WORK ITEM: Return exactly the listing's lines, from its first line to the line holding "Screen dimensions: 1264x727", ends included.
━━━ INPUT FOR THIS TASK ━━━
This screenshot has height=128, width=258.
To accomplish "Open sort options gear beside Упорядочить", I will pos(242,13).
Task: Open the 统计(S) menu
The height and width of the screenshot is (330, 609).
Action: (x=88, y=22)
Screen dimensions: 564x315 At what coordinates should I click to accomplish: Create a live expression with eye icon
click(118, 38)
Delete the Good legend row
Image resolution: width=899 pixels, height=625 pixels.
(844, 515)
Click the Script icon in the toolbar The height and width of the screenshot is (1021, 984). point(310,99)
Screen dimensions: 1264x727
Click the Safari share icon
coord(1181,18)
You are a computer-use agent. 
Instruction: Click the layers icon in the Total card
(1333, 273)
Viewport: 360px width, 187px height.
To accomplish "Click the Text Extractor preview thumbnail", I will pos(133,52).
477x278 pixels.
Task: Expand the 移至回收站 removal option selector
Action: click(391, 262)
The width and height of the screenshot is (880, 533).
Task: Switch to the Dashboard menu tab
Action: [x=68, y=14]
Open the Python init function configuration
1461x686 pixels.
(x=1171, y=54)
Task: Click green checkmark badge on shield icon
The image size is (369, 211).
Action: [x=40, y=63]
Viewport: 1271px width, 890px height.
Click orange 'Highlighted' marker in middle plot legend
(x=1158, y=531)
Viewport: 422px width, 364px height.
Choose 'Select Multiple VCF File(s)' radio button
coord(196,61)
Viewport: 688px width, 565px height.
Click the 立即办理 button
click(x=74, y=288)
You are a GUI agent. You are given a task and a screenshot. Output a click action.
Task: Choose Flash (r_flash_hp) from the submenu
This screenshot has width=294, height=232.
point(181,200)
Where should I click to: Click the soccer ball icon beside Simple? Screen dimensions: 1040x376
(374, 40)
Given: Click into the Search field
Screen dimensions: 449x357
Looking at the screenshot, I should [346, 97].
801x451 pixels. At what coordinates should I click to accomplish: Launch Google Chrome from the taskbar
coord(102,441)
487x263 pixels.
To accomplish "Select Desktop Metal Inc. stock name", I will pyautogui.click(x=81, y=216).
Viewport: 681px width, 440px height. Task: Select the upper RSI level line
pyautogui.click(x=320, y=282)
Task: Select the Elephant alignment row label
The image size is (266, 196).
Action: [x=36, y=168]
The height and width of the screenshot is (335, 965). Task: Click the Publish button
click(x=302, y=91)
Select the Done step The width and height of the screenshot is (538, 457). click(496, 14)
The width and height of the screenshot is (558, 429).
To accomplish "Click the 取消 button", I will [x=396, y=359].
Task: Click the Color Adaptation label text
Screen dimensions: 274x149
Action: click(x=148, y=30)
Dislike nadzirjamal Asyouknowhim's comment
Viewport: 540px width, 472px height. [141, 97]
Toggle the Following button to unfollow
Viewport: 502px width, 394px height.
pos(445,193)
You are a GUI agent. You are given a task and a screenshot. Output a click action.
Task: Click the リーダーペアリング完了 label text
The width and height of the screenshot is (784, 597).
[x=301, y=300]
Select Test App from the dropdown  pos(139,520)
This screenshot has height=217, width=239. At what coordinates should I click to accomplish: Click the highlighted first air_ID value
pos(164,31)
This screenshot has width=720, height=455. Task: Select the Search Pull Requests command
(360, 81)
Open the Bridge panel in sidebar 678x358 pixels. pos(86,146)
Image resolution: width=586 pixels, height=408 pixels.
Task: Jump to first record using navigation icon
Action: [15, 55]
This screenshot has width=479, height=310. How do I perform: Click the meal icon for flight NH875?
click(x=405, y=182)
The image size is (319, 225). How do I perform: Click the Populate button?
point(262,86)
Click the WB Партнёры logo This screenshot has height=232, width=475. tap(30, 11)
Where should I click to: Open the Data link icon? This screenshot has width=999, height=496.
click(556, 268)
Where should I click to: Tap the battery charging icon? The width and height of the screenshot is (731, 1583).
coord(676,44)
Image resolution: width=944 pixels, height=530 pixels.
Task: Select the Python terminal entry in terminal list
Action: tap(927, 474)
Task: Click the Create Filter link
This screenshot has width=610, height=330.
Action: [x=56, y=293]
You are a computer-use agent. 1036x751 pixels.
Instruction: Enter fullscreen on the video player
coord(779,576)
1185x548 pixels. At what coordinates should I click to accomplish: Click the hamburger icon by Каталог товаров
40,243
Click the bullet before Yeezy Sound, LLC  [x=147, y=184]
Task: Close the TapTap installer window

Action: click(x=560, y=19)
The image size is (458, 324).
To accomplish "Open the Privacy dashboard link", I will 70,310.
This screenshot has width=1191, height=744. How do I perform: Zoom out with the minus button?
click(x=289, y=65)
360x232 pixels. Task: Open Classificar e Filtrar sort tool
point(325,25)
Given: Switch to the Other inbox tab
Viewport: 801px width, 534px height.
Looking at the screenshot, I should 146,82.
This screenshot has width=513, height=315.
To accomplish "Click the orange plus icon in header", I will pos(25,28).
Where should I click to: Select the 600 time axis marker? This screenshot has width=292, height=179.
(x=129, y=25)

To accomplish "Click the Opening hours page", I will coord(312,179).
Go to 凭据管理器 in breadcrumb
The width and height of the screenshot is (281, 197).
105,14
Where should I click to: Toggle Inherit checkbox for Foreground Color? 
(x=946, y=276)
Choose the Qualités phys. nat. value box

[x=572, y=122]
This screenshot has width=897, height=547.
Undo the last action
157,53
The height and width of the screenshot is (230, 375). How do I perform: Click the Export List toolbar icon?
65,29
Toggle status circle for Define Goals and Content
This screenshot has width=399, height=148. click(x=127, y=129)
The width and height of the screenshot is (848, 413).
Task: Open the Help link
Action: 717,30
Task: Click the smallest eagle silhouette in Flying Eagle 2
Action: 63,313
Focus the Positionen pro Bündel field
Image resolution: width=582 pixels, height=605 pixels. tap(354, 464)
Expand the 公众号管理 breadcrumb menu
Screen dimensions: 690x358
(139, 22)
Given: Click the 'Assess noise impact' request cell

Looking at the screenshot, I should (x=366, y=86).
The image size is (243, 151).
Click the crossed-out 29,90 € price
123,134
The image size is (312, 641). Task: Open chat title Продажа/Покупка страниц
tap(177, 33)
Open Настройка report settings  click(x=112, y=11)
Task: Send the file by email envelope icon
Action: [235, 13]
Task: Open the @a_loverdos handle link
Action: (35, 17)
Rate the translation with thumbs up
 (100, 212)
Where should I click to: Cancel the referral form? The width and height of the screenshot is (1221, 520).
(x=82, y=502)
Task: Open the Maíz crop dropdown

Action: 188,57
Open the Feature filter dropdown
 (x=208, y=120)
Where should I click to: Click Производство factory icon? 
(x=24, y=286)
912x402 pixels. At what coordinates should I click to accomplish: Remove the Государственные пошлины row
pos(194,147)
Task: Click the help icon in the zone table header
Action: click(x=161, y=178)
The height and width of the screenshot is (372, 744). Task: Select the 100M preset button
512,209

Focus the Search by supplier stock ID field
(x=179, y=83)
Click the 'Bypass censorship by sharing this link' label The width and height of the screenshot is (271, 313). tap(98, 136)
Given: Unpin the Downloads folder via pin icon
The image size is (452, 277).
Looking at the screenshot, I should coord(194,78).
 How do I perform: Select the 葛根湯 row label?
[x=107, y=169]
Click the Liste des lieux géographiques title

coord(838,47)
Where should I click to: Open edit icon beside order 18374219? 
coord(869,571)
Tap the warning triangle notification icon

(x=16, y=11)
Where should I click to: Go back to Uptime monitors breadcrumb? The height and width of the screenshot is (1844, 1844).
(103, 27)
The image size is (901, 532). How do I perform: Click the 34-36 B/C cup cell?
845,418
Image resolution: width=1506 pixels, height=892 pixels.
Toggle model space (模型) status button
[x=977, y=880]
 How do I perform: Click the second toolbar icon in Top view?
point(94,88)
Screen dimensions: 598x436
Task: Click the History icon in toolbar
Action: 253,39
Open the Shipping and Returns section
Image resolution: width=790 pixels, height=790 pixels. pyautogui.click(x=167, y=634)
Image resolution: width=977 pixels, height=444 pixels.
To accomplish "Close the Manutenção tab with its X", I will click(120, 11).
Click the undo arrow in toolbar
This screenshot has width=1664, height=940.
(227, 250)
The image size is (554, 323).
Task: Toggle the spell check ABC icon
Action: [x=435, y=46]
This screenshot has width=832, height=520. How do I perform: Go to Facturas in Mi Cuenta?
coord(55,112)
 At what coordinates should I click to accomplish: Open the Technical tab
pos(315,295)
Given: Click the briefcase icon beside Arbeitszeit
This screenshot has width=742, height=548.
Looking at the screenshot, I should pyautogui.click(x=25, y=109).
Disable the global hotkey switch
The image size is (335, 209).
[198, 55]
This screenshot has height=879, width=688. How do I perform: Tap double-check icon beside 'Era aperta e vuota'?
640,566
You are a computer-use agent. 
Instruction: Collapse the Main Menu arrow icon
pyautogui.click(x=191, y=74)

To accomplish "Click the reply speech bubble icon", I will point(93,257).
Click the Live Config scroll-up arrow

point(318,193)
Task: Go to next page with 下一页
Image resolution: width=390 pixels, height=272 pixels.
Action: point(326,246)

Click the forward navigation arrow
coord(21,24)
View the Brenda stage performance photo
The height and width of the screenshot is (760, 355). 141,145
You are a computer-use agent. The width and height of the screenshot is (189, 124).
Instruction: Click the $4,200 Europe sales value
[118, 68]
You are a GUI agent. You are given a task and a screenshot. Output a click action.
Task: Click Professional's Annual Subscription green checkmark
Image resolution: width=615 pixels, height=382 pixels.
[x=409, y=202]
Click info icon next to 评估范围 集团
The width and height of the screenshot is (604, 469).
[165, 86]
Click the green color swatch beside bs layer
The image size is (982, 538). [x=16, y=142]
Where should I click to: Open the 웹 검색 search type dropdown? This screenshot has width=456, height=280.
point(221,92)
━━━
TASK ANSWER:
This screenshot has height=128, width=258.
To accomplish "Open sort options gear beside Упорядочить", I will pos(242,13).
Task: Open the 统计(S) menu
The height and width of the screenshot is (330, 609).
Action: (x=88, y=22)
Screen dimensions: 564x315 At what coordinates should I click to accomplish: Create a live expression with eye icon
click(118, 38)
Delete the Good legend row
Image resolution: width=899 pixels, height=625 pixels.
(844, 515)
Click the Script icon in the toolbar The height and width of the screenshot is (1021, 984). point(310,99)
Screen dimensions: 1264x727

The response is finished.